§ Consigne
Poursuivez l'extrait consacré au nouvel accord sur l'ECO en reprenant juste après sa dernière phrase.

Il ne s’agirait toutefois pas d’être dupes. Au-delà du caractère a priori unilatéral de ce nouvel accord, il y a eu des concertations diplomatiques de haut niveau, entamées dès le 21 décembre 2019. Du reste, on notera que le projet, tel que présenté, correspond, pour partie, à celui avancé par le président Ouattara Alassane, qui, lors du sommet des chefs d’État de la zone UEMOA, réuni le 12 juillet à Abidjan, avait déjà pris position en faveur du maintien d’un taux de change fixe avec l’euro. Mais comment comprendre le silence assourdissant des chefs d’États concernés par ledit accord ?  Un pare-feu en cas de contestations de leurs opinions respectives ? Ou au contraire, cela témoigne-t-il de leur gêne et de dissensions sur le sujet ? Les assemblées nationales trancheront…  À force d’imprécisions, et même si, assez étonnamment, certains médias ont avancé par rapport au communiqué de l’Élysée – qui en l’espèce devrait faire foi – que le rôle de garant de la France tout autant que l’indexation de l’ECO sur l’Euro était une première étape, on est dans une forme d’incertitude quant à savoir s’il s’agit d’un scénario séquencé (lequel ?) et suivant quel chronogramme ?

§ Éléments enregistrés
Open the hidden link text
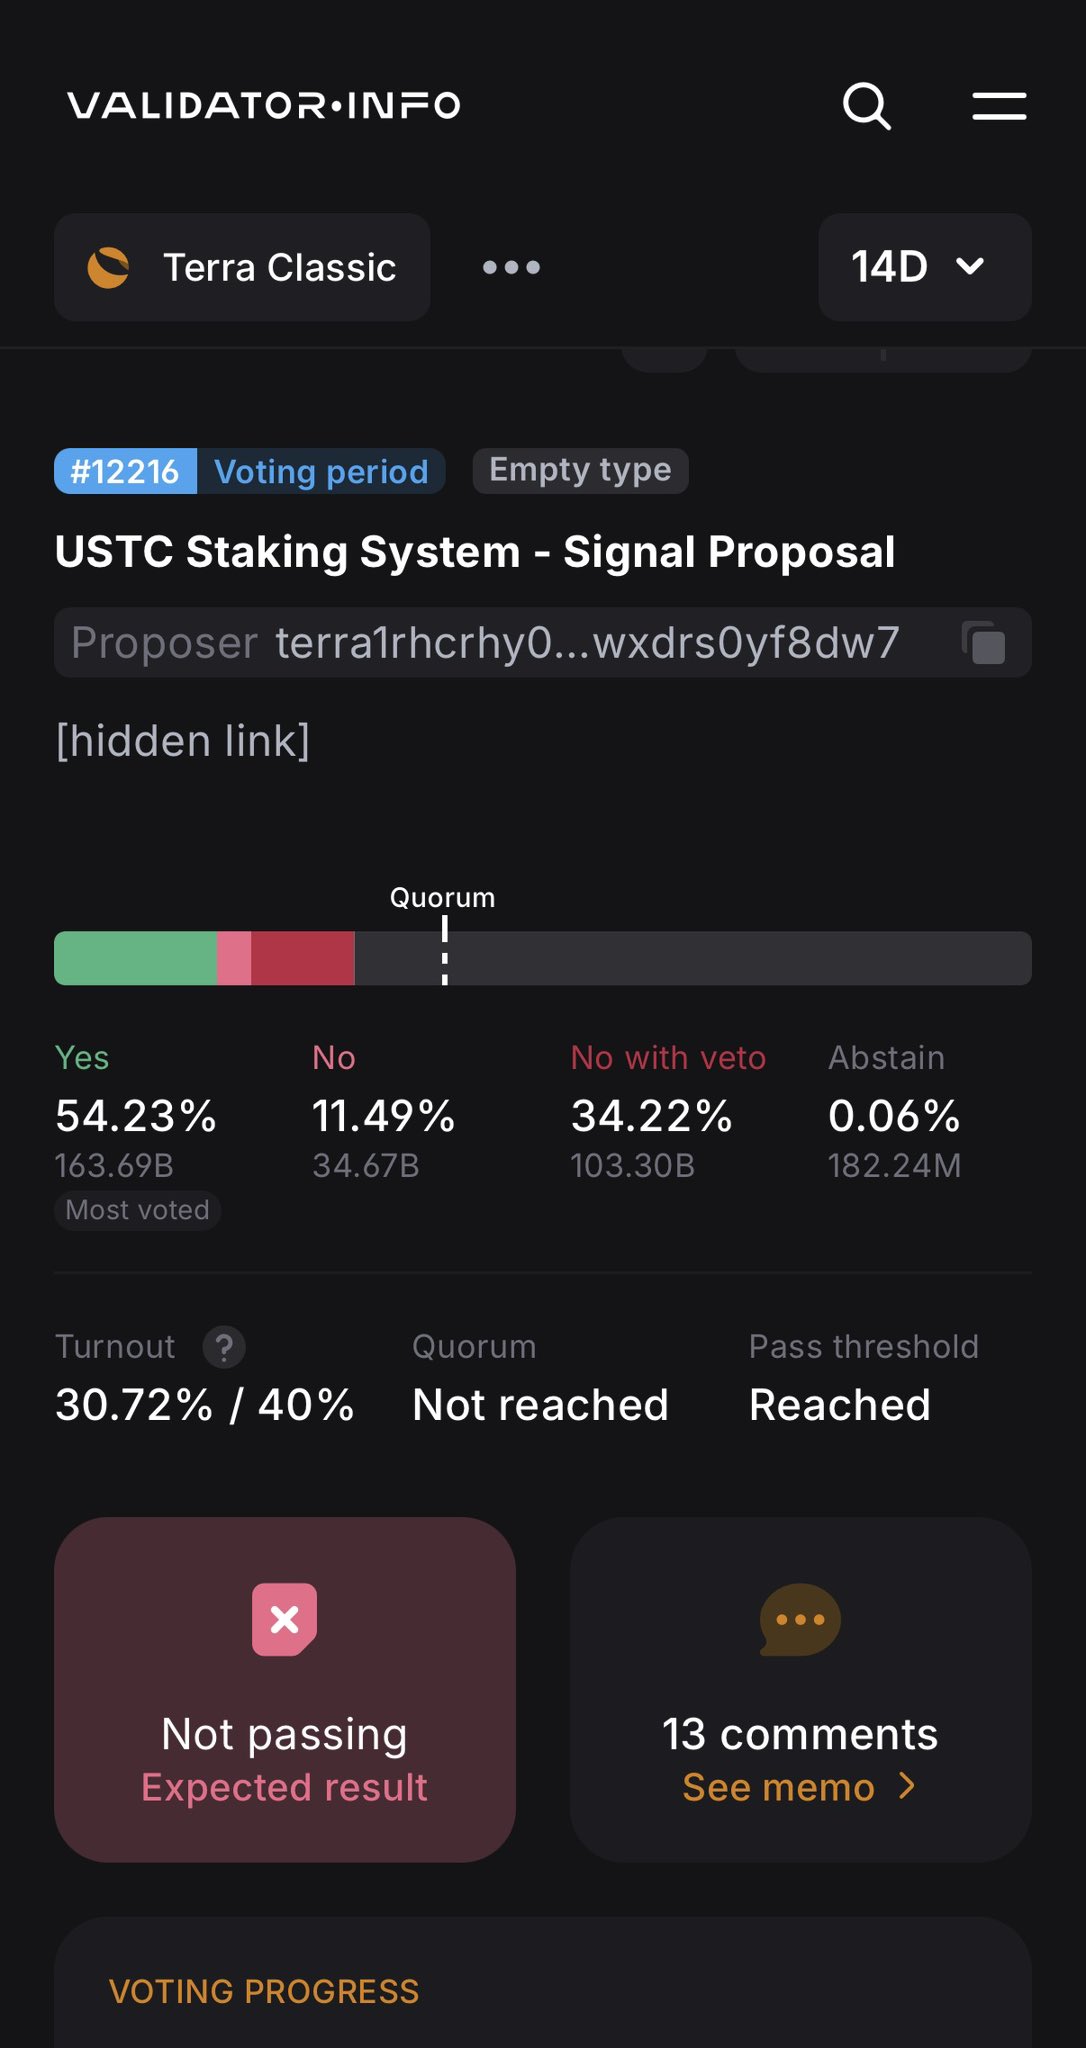 click(x=183, y=741)
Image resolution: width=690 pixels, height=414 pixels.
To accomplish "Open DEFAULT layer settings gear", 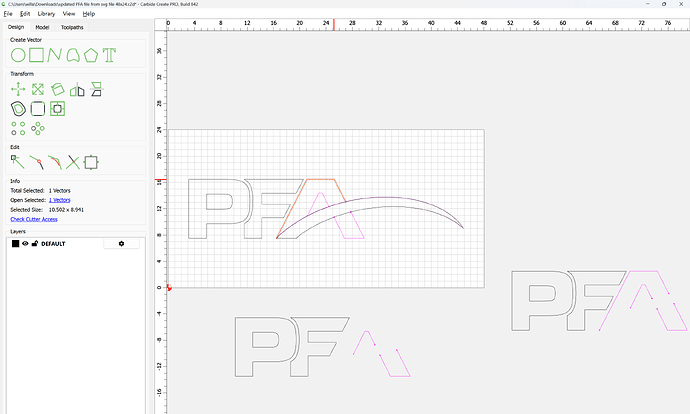I will coord(121,243).
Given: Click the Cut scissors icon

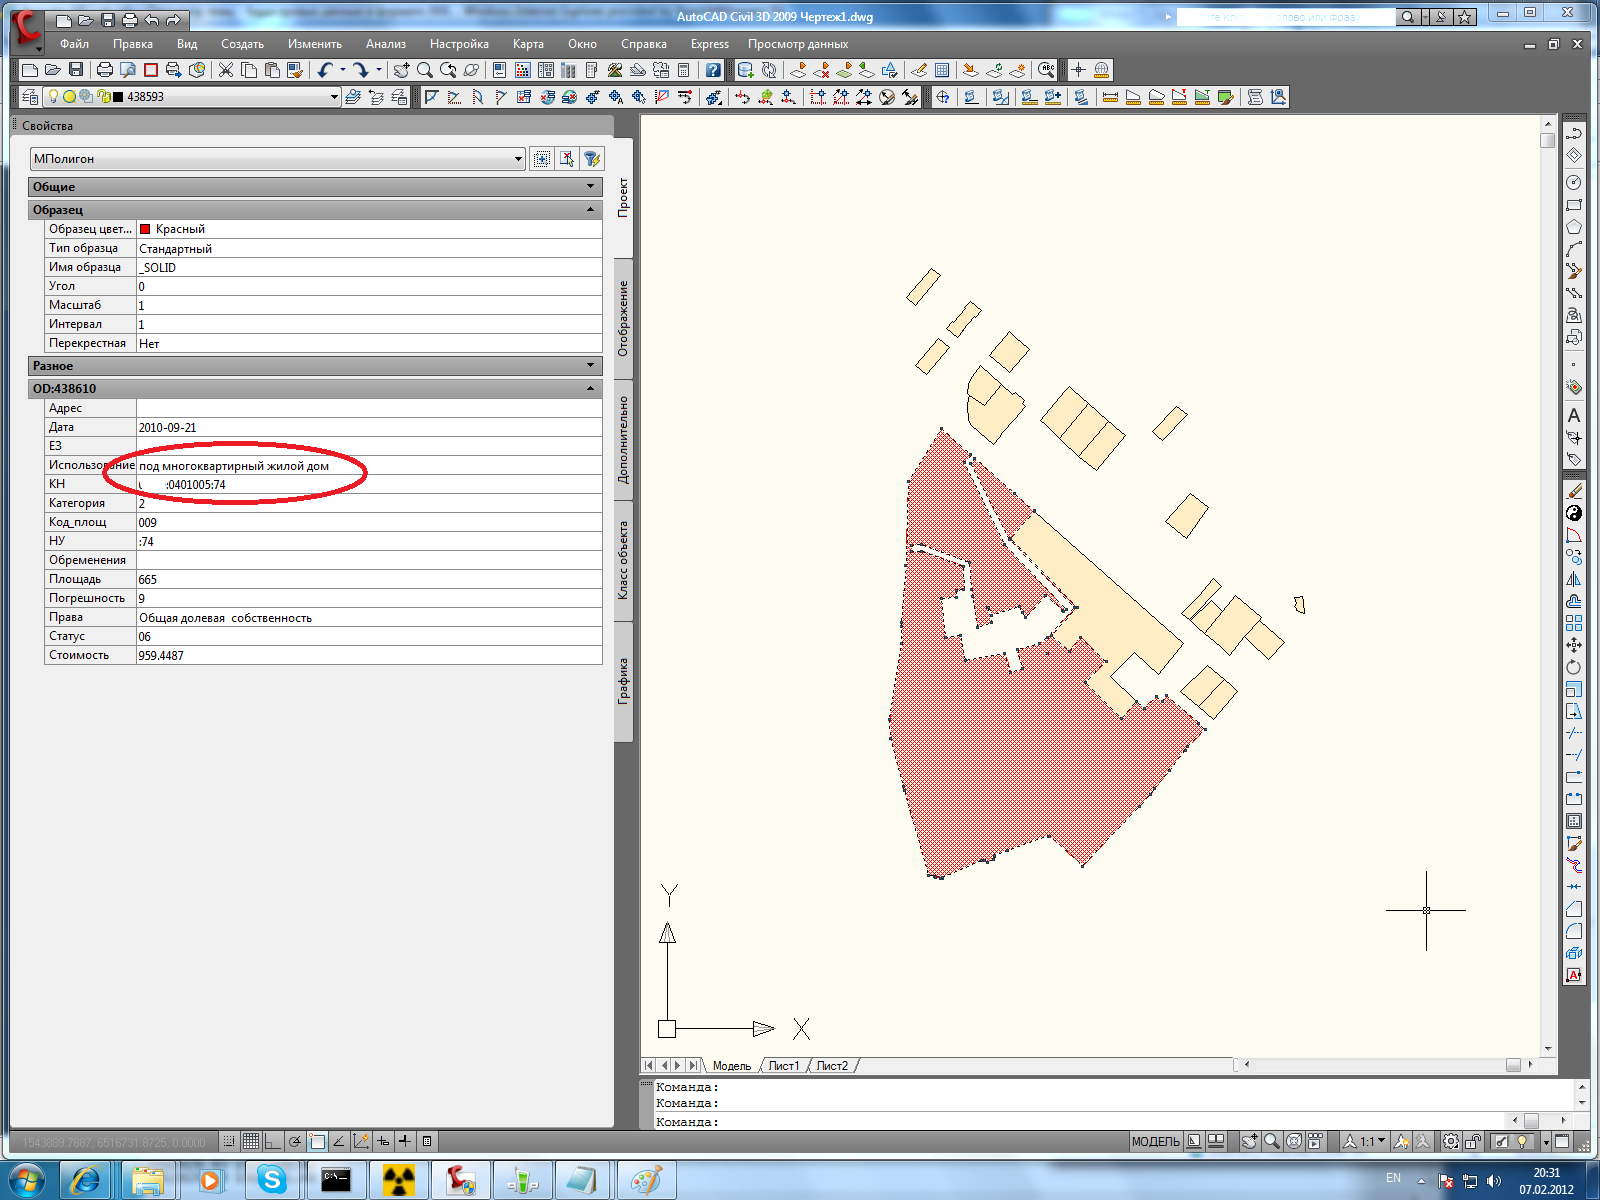Looking at the screenshot, I should [226, 70].
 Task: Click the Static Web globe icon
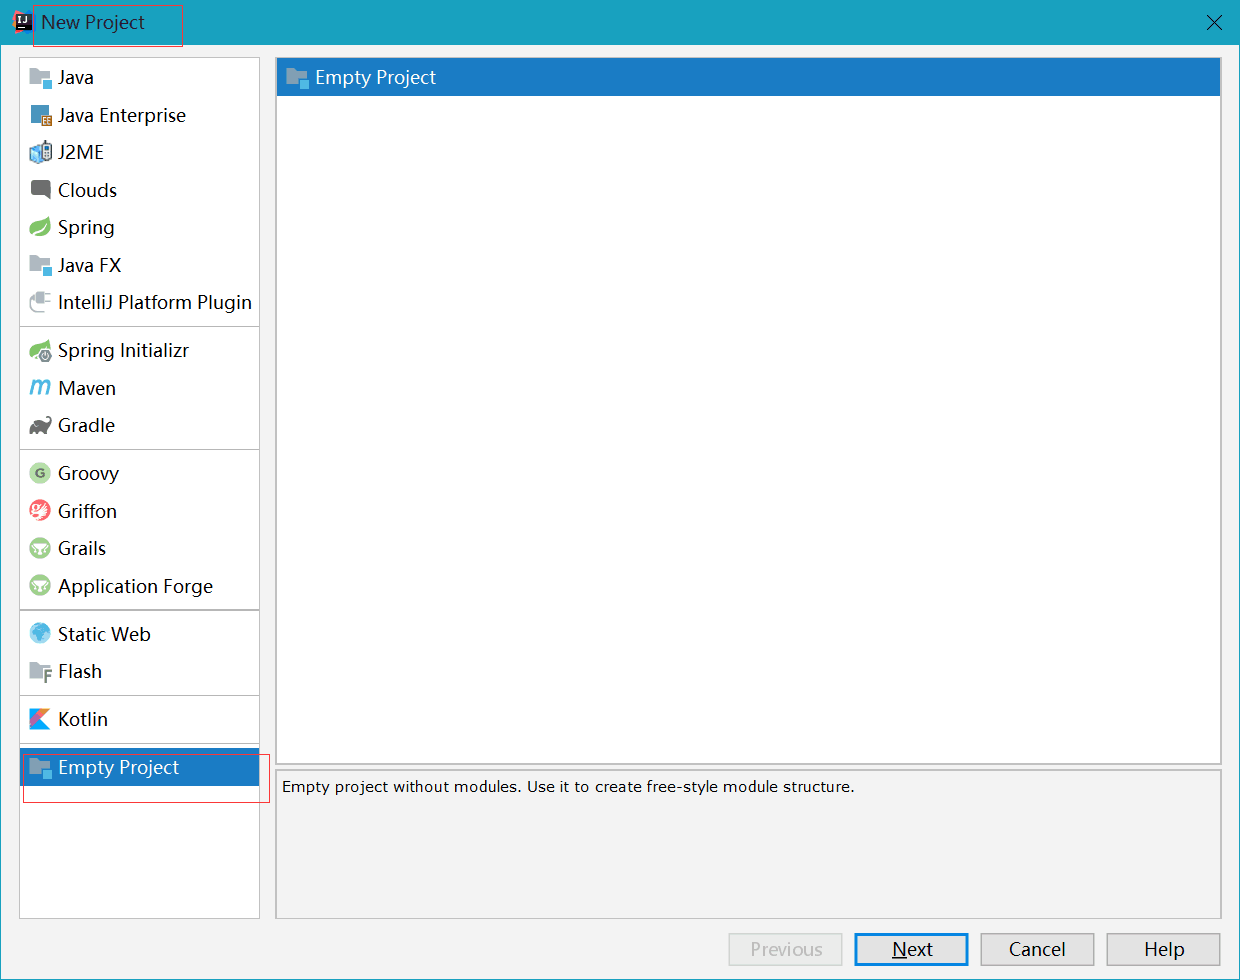40,634
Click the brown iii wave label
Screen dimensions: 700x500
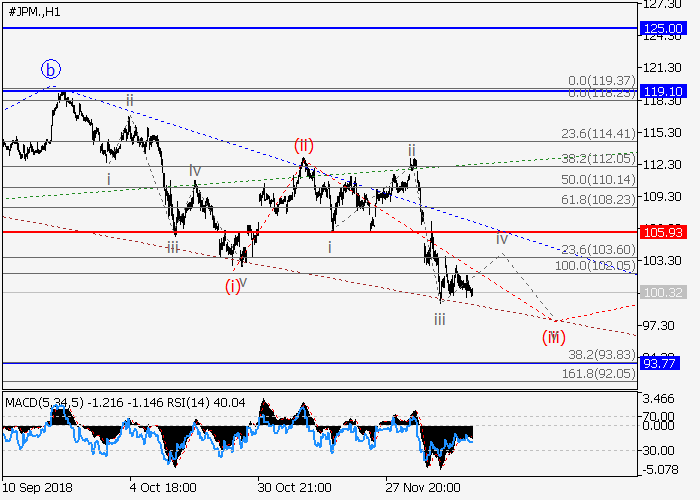click(x=173, y=247)
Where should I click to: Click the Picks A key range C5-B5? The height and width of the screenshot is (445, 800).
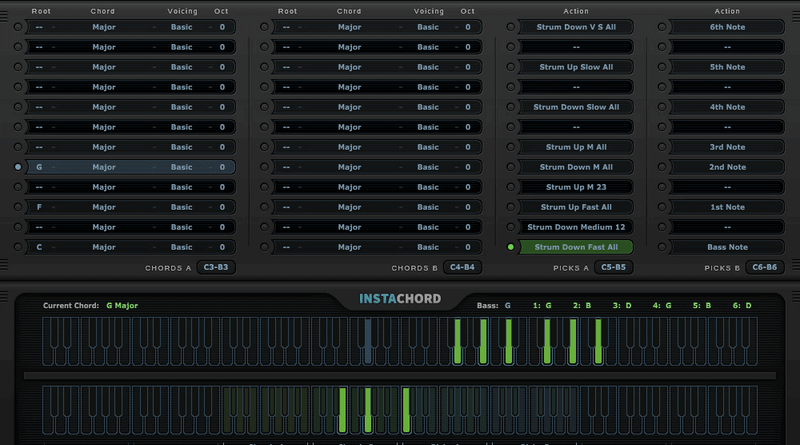pos(614,268)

§ Réponse
Suivant cet accord, finit le communiqué de l’Élysée, « ce nouveau positionnement permet enfin d’accompagner l’UMOA dans sa volonté de s’inscrire dans le projet de monnaie unique à l’échelle de la Communauté économique et monétaire des États de l’Afrique de l’Ouest (CEDEAO) ». À ceci près que certains États anglophones comme le Nigeria avançant que les critères de convergence de la zone CEDEAO n’étaient pas réunis soit « un déficit budgétaire n’excédant pas 3 %, une inflation à moins de 10 % et une dette inférieure à 70 % du PIB » masquant à peine leur quant-à-soi quant au rôle et à la place de la France dans cette architecture monétaire, le projet de monnaie unique à l’ensemble de la zone, adopté à Abuja en juin 2019, semble plus que compromis. Et ceci à moins que l’on ne découvre les différents scénarios séquencés envisagés pour y parvenir sur les moyen et long termes.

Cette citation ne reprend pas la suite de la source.